The appellant, J. E. Martin, owned a certain tract of land in Montague county, which is claimed as a homestead. On June 8, 1934, he brought suit in the district court of Montague county against appellee, the Texas Company, alleging that on or about June 11, 1932, said company injured the tract of land by negligently permitting waste oil and salt water, produced from its nearby wells, to flow upon it.
The appellee attacks appellant's right to bring the suit on the theory that in January, 1933, appellant filed a voluntary petition in bankruptcy in the District Court of the United States for the Southern *Page 515 District of Texas, was duly adjudged a bankrupt, filed his schedules in the bankruptcy court, without listing the claim, or chose in action, against appellee as one of his assets, was duly discharged as such bankrupt; that the bankruptcy court not having administered upon any such claimed right, or asset, under such circumstances, Martin cannot now bring suit upon such alleged right, or claim.
All of the bankruptcy proceedings were brought before the trial court by certified copies attached to appellee's said plea. The trial court sustained the plea and dismissed the suit. From this judgment, the plaintiff below, Martin, appeals.
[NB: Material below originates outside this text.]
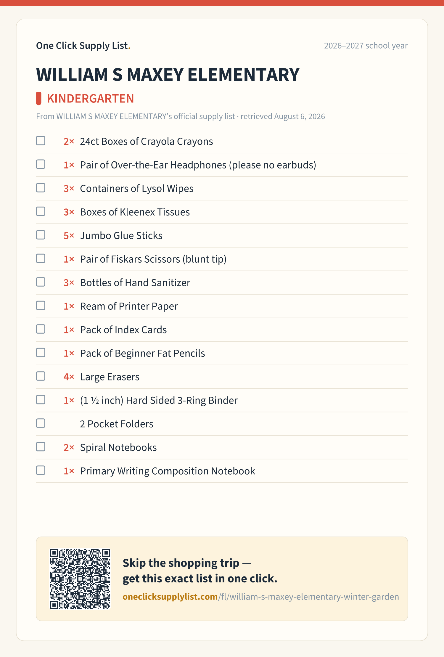
Task: Click the red Kindergarten grade marker
Action: pyautogui.click(x=38, y=99)
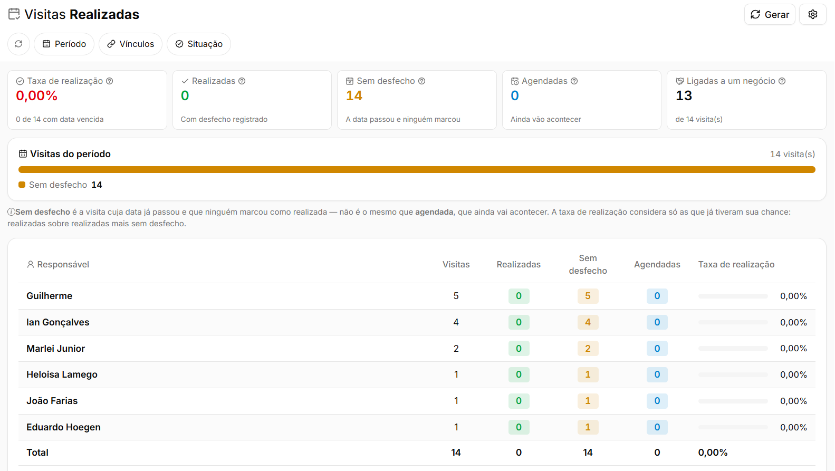The height and width of the screenshot is (471, 835).
Task: Click help icon beside Realizadas card title
Action: pyautogui.click(x=242, y=81)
It is interesting to note that appellee shows in its plea appellant scheduled the tract of land, here claimed to have been damaged by appellee, as his homestead and claimed the same as exempt from his debts.
Appellee contends that the duty rested upon appellant to schedule and list the chose in action, upon which he now seeks recovery, as one of his assets, to the end that the bankruptcy court might administer it, either setting it apart as exempt, or cause the trustee in bankruptcy to bring suit upon it for distribution among appellant's creditors; that the bankruptcy court had exclusive jurisdiction over such right, or claim, whether it were exempt, or unexempt.
In support of its contention, appellee cites Friedsam v. Rose (Tex. Civ. App.) 271 S.W. 417 (writ dismissed). This case is wholly unlike the one before us. There the bankrupt agreed to the judgment of the bankruptcy court wherein the property was sold by the trustee for the purpose of paying the creditors, and the court holds that he cannot question the validity of the judgment in the trespass to try title suit thereafter brought.
In the suit before us, there is no record of a trustee having been appointed by the bankrupt court to take charge of Martin's assets, but even if this had been done, can it be successfully claimed that the failure to list and schedule an exempt asset deprived Martin of his right to proceed thereafter to claim and enjoy it? We think not.
Gilbert's Collier on Bankruptcy, § 70, p. 1138, sets out the rule that the trustee becomes vested by operation of law with the title of the bankrupt, as of the date he was adjudicated a bankrupt, except in so far as it is to property which is exempt.
The trustee has no control or authority over exempt property. Lockwood v. Exchange Bank, 190 U.S. 294, 23 S. Ct. 751, 47 L. Ed. 1061.
We are of the opinion that the appellee is in no position to complain of the failure to schedule and list this asserted claim against it in the bankruptcy court. It is, in our opinion, an exempt asset, but pretermitting for the present that conclusion on our part, we are of the opinion that none but interested parties may here complain.
The bankruptcy proceedings may be reopened on a showing that the bankrupt had and now has unlisted and undisclosed assets, and the trustee in such proceeding may intervene in this cause and seek to administer the moneys, if any are recovered, for the benefit of the bankrupt's creditors.
The record not having disclosed that a trustee was ever appointed by the bankruptcy court, we cite Danciger v. Smith, 276 U.S. 542, 48 S. Ct. 344, 72 L. Ed. 691, in support of our conclusions.
Believing that the asserted claim against appellee was and is exempt property, it could not have been prosecuted by the trustee (if there were one appointed) for the benefit of creditors, and the rule that the bankrupt may not recover unscheduled property does not apply here. 6 Tex.Jur. par. 93, page 127.
The judgment of the trial court is reversed, the cause ordered reinstated, and same is remanded to the district court for a trial on the merits.
Reversed and remanded.
On Motion for Rehearing. As was pointed out in our original opinion, the record fails to disclose that a trustee in bankruptcy was ever appointed in the bankruptcy proceedings. We are unwilling to take statements and expressions in the briefs of all or of any of the parties as evidence, unless it appears that the parties have agreed as to the existence of the fact.
To support appellee's plea in bar, the proceedings in the bankruptcy court are attached thereto and none refers to the appointment of a trustee, or to the qualifying and acting of a trustee. The purported finding by the trial court, in its *Page 516 judgment, that the property in controversy "was duly set aside to him (appellant) by the trustee in said bankruptcy proceedings," is without evidence to support it and is fundamentally erroneous.
We do not believe that damages sustained to the exempt homestead are properly classed with rents and revenues therefrom.
The damages sued for in this cause constitute a destruction of the exempt property.
Accordingly, the motion for rehearing is overruled.